By law an employer cannot refuse to hire an individual due to their race, gender, cultural background, or religious beliefs. Diversity in the workplace is greatly encouraged. Nevertheless, certain forms of discrimination remain legal especially when pertaining to self expression.
There is currently no law protecting those with tattoos or piercings from being passed over by a company on the grounds of their physical appearance alone. Many individuals with such body modifications view them as art work or as a highly visible sign of an aspect of their personality. Still, many employers filling jobs see tattoos and piercing as distracting and unprofessional.
In many companies a potential employee with wonderful qualifications and an excellent interview will not be hired because of their visible body art. Sometimes this is due to preconceived notions of certain subcultures associated with such forms of expression. Other times, it is simply the fact that the person in charge of recruiting wants to maintain a certain level of professional dress.

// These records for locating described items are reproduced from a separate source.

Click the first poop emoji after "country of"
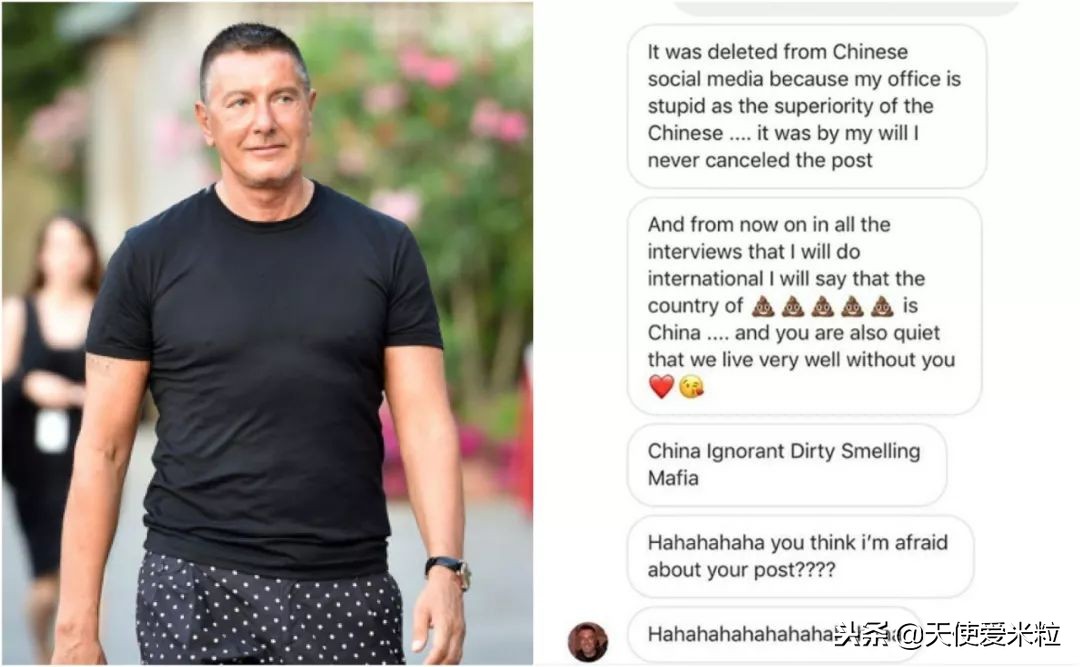Image resolution: width=1080 pixels, height=667 pixels. pos(762,306)
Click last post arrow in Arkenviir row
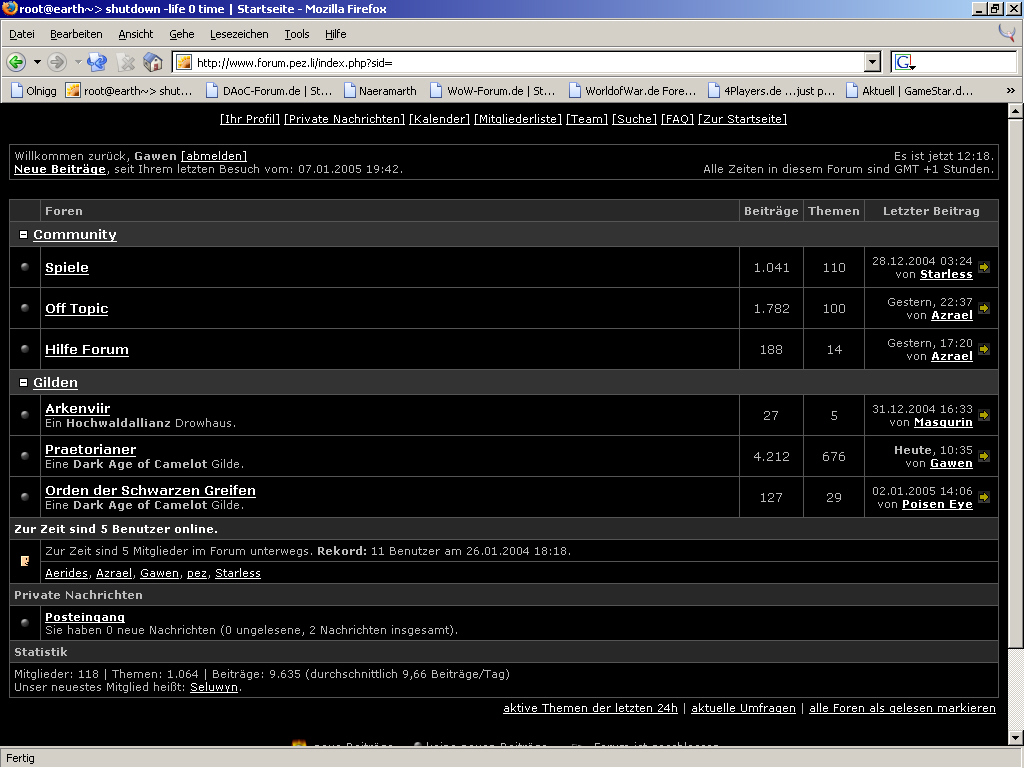Viewport: 1024px width, 768px height. pyautogui.click(x=984, y=416)
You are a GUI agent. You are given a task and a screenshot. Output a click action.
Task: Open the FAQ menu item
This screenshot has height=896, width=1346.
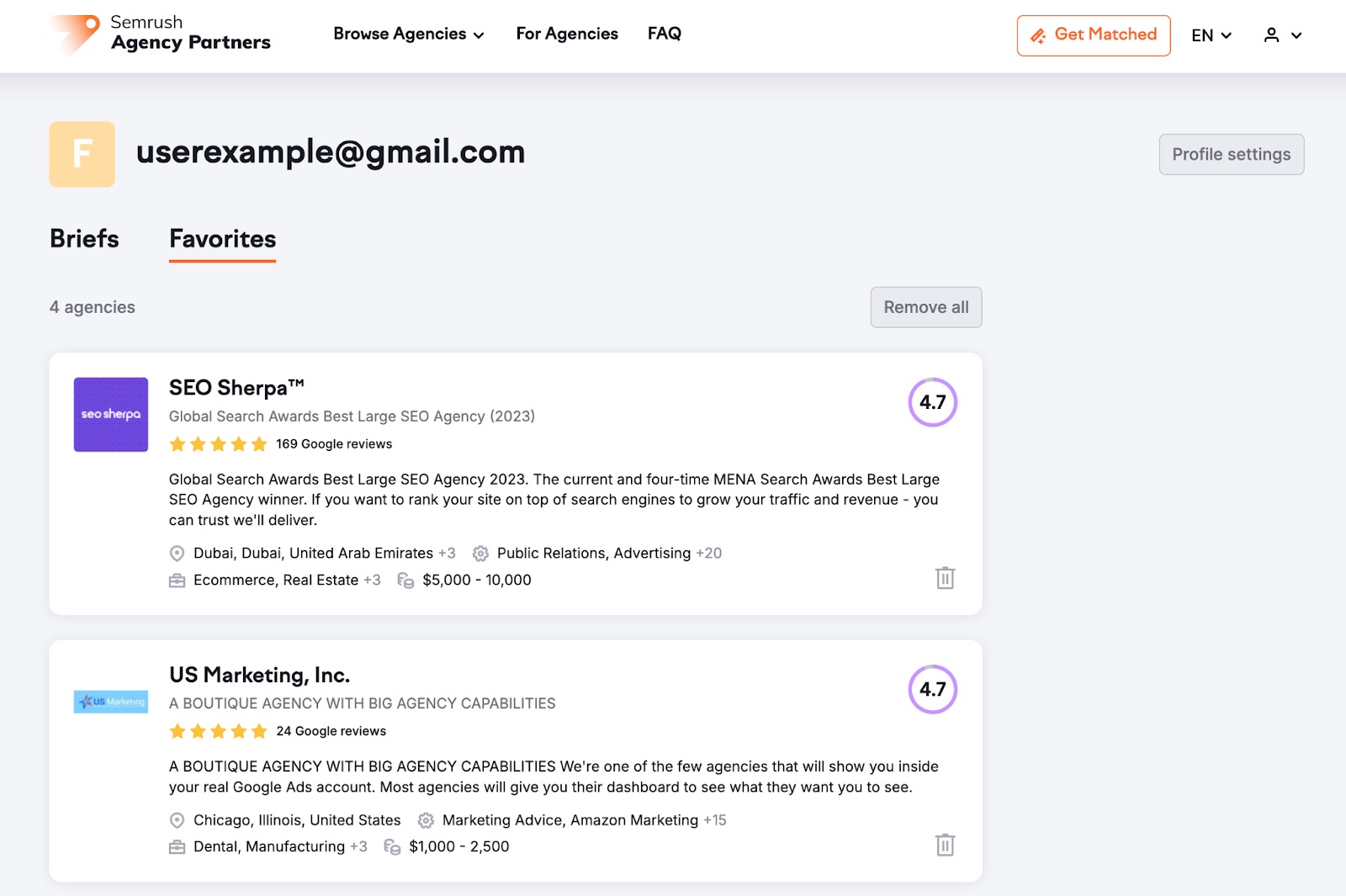click(x=664, y=34)
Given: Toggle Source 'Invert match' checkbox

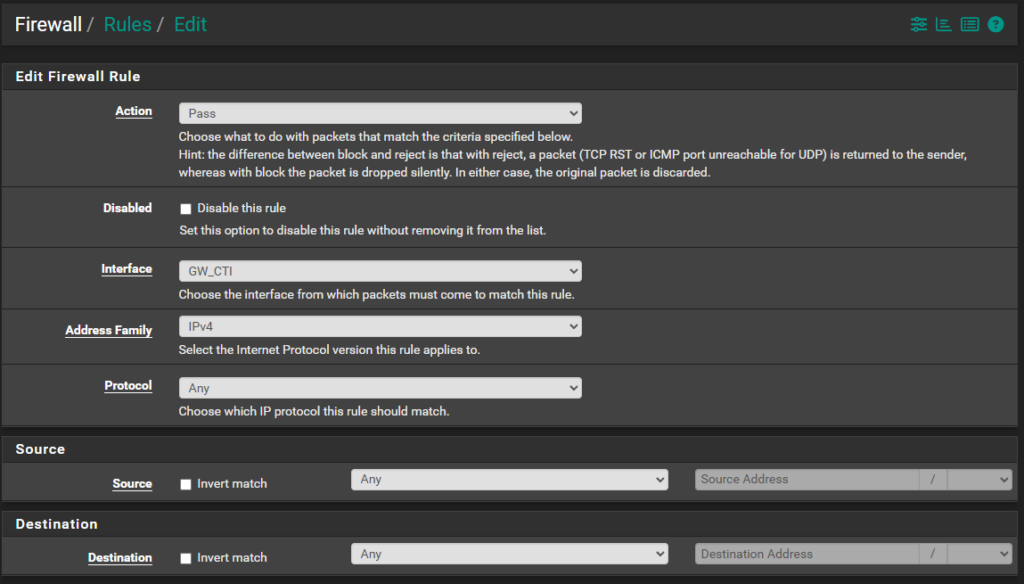Looking at the screenshot, I should click(185, 484).
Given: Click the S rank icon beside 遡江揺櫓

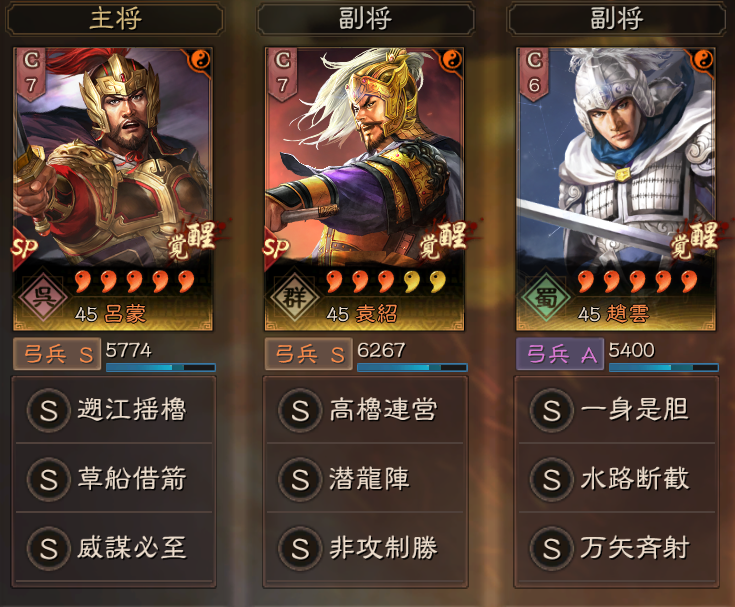Looking at the screenshot, I should click(49, 410).
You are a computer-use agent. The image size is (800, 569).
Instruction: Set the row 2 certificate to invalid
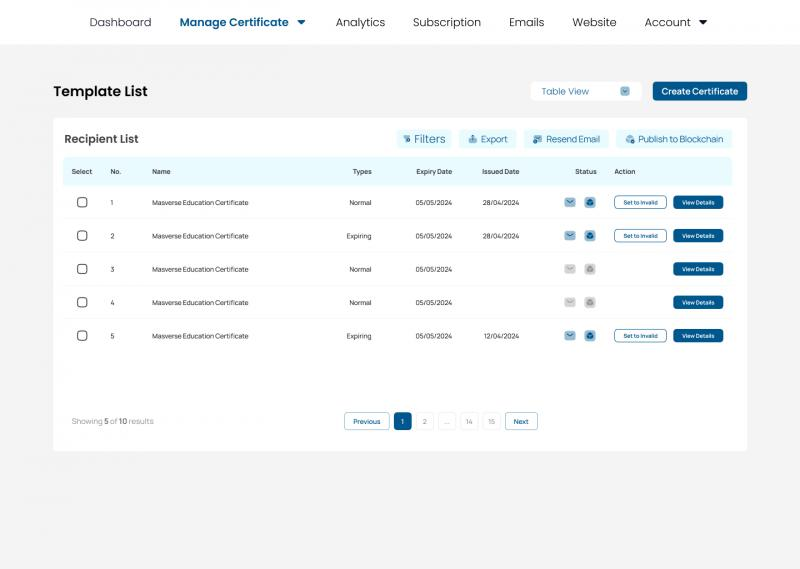click(640, 236)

When anyone with visible tattoos or piercings is in the process of readying themselves for a job interview, they would be wise to do some research into the company's culture, background, and goals. For example a company hiring construction workers may except the fact that their short-sleeved clad employees may have visible tattoos on their arms, where as an office based company might require the same individual to be clad in long sleeves at all times.
Certain industries, such as those involved in one way or another with the arts, are often more excepting of tattoos and piercings. It all depends on the company in question and sometimes on the style of the tattoo. Where as some companies may not be bothered by a small flower inked on to an ankle, they may not allow tattoos that are graphic or sexual in nature. If one does not know how a company may feel about decorative ink, it is better to be safe and cover it up, rather than regret it latter as they continue to scan the classifieds.
If an individual is against covering their body art, feeling that is hiding part of who they are, they might be better of working at a company that is less conservative.
For those who do not mind hiding their tattoos during the background check process, keeping several things in mind as they plan their clothing for a job interview may help them. If one has a tattoo on their leg or ankle, long pants might be better for an interview than a skirt or shorts. Long sleeves are best for those with artwork on their arms. One might also want to consider removing their piercings or replacing them with clear bars.
For individuals with less easily hidden tattoos, drawing attention away from their artwork is suggested. For example, if one has a tattoo on the back of their hand, they may want to practice gestures that make it less obvious. The point is to allow their prospective employer to get to know them before they notice their artwork.
This is especially important during the interview process as first impressions are made within the first five minutes of meeting an individual. This way, if the tattoo is noticed at a later time, the person in charge of hiring is more likely to judge the employee based on who they are and not by any preconceived notions they have about individuals with body art.